If bacteria are actually the key to understanding gut function then can we use them for our benefit? Over the last two decades, people like Dr Quack Quack have been telling us that good bacteria or probiotics are silver bullets. Flood your system with acidophilus or any of the probiotics available on the shelves of your local fad chemist and suddenly, the bad bacteria will be neutralised. Most people with digestive problems have fallen for this propaganda. Take my own example. Though probiotics have made little difference, I still take them occasionally on the grounds that, well, who knows?
According to Mary Roach, however, scientists are sceptical about the efficacy of probiotics. The bacterial content of most over-the-counter probiotics is disputed. And scientists say that culturing, processing and shipping bacteria in an oxygen-free environment is complex and expensive. One expert told Roach that 95 per cent of commercially available probiotics “have never been tested in a human and should not be called probiotic”. I am not sure if this applies to dahi which we regard as the ultimate Indian probiotic. But there is one approach that has been proven to work. Unfortunately, it is a very yucky one. Doctors have extracted bacteria from the colon of one living person and implanted it into the colon of another. These bacterial transplants nearly always seem to work. Patients with pain, diarrhoea, and other digestive complaints have reported immediate improvements.
The yuck factor comes from the methodology. The anaerobic bacteria that are transplanted have a limited lifespan. So, the only way that the process can work is if doctors perform a colonoscopy on a donor, harvest his good bacteria and then thrust them into the colon of the recipient. Hence, the rather unappetising name for the process: fecal transplant.

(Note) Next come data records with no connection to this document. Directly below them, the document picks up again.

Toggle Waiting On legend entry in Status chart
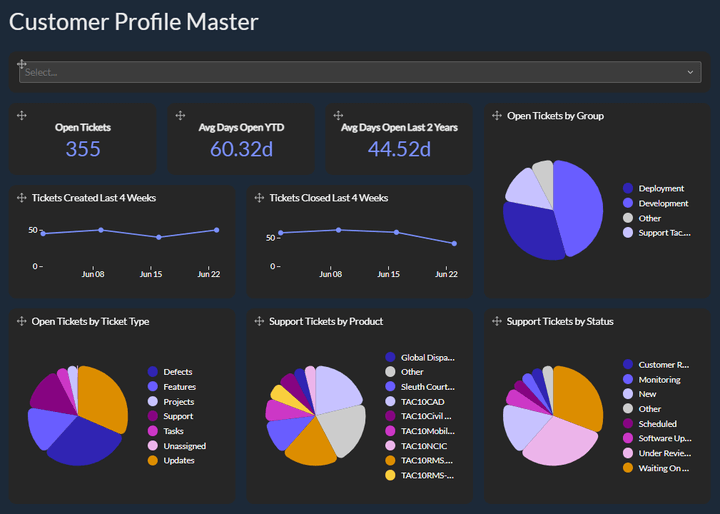This screenshot has height=514, width=720. [x=663, y=468]
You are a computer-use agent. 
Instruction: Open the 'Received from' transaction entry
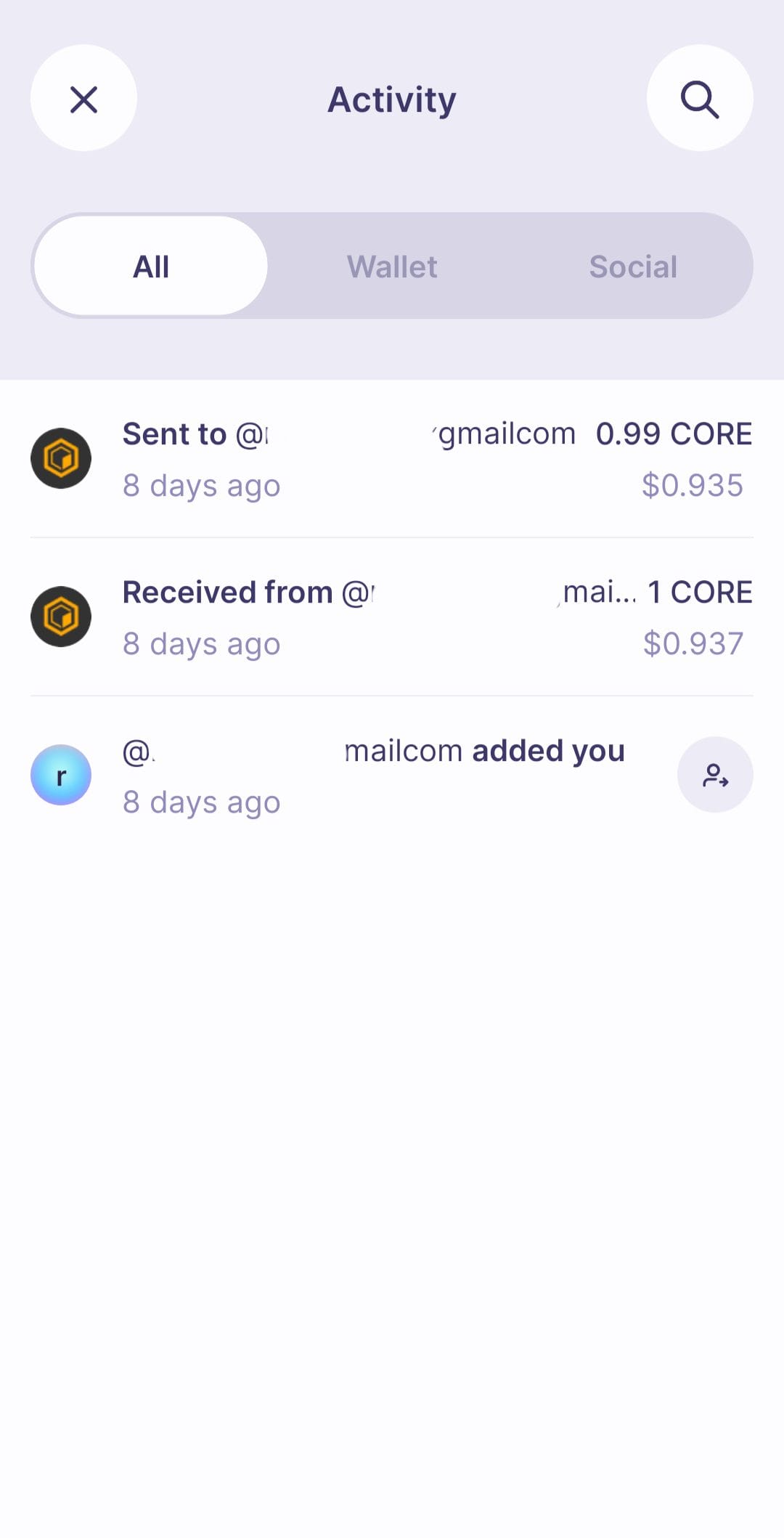(x=392, y=617)
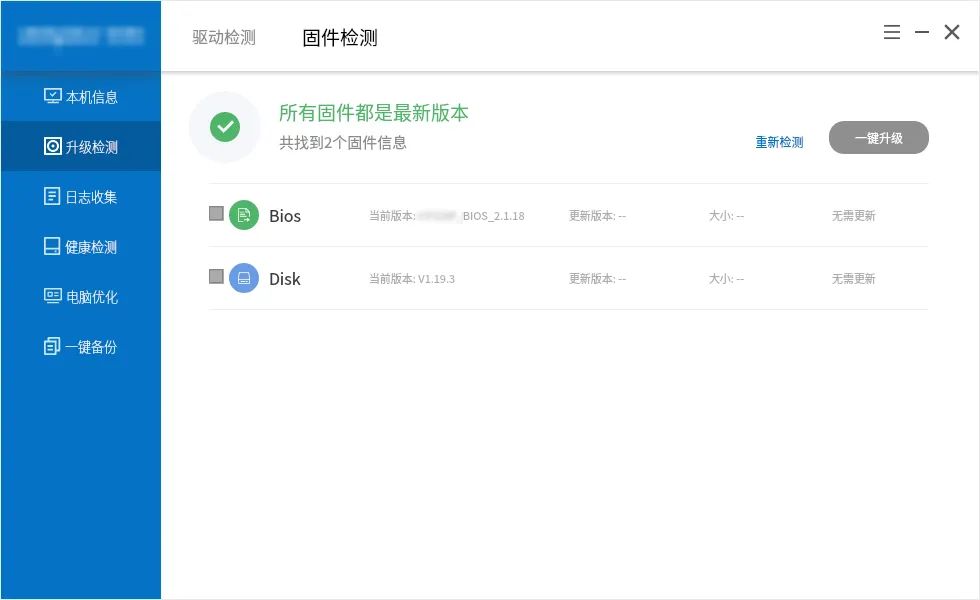Switch to the 固件检测 tab
Screen dimensions: 980x600
click(x=339, y=37)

According to Roach, people will get over the yuck factor eventually because of the strongest argument in favour of the procedure: its efficacy. Success rates hover at around 93 per cent. And there is no other treatment that works. And indeed, last week’s papers carried news of product launches that depend on fecal bacteria. I am not sure that this approach could ever work for me. My yuck reaction is just too strong. But what these advances tell us is that medicine has ignored digestive bacteria for too long. Because real scientists have been too busy researching other illnesses, the field has been left clear for the likes of Dr Quack Quack and his fad remedies. But there is a real problem here. And medicine needs to find the solutions. Not just for each of us. But for the millions of other beings we carry around with us.